Em menos de dois anos, o território francês foi assolado por três ações terroristas de grande violência.

António Jorge /

Foto: Reuters/Eric Gaillard

A série negra começou em janeiro de 2015, com o mortífero assalto ao jornal satírico Charlie Hebdo, em Paris, e as réplicas que se seguiram ao longo de três dias que tiveram epílogo em Dammartin-en-Goële, com o cerco e abate dos irmãos Kouachy, autores do massacre.

Pelo meio, um outro homem, de apelido Coulibaly, aparentemente inspirado pelos dois irmãos, que conheceria, matou uma polícia, antes de se refugiar num mercado, onde fez vários reféns. Quatro morreram às suas mãos e, depois, ele próprio, às mãos da polícia.

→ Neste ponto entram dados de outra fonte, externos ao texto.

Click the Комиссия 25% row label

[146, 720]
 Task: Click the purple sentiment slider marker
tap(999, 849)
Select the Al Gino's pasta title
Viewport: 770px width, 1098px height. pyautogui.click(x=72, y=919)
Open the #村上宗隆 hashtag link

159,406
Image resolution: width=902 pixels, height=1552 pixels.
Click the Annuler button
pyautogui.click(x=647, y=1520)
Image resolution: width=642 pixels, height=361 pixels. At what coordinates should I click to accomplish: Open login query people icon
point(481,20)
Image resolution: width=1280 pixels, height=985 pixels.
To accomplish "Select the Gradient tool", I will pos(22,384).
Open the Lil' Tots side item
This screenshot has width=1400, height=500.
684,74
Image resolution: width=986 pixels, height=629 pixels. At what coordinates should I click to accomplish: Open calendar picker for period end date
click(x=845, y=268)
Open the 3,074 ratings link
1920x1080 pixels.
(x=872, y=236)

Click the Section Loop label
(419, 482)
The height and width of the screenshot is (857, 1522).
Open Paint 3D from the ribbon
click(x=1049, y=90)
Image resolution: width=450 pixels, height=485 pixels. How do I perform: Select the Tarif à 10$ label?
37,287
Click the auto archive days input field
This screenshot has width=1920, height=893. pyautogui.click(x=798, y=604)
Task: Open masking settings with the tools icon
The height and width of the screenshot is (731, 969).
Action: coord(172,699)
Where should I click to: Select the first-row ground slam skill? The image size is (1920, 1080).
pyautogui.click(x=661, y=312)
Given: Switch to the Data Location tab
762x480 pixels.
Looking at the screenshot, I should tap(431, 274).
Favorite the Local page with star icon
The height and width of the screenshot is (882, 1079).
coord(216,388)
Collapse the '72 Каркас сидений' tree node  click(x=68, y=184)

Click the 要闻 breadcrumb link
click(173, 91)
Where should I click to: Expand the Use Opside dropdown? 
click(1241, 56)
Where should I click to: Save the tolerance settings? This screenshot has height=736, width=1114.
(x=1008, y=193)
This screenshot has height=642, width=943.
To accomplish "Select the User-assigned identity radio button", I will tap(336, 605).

Em novembro, uma complexa operação, também reinvindicada pelo Estado Islâmico, resultou na morte de 130 pessoas, em vários pontos da capital de França: bares, restaurantes, uma sala de espetáculos, um estádio de futebol.

Ontem, foi a vez de Nice ser abalada pela tragédia. Mais de 80 mortos e cerca de vinte feridos gravemente pela investida de um homem, que conduzia um camião, sobre uma multidão que celebrava o o aniversário do episódio mais emblemático da Revolução Francesa de 1789.

Este massacre ainda não foi reivindicado.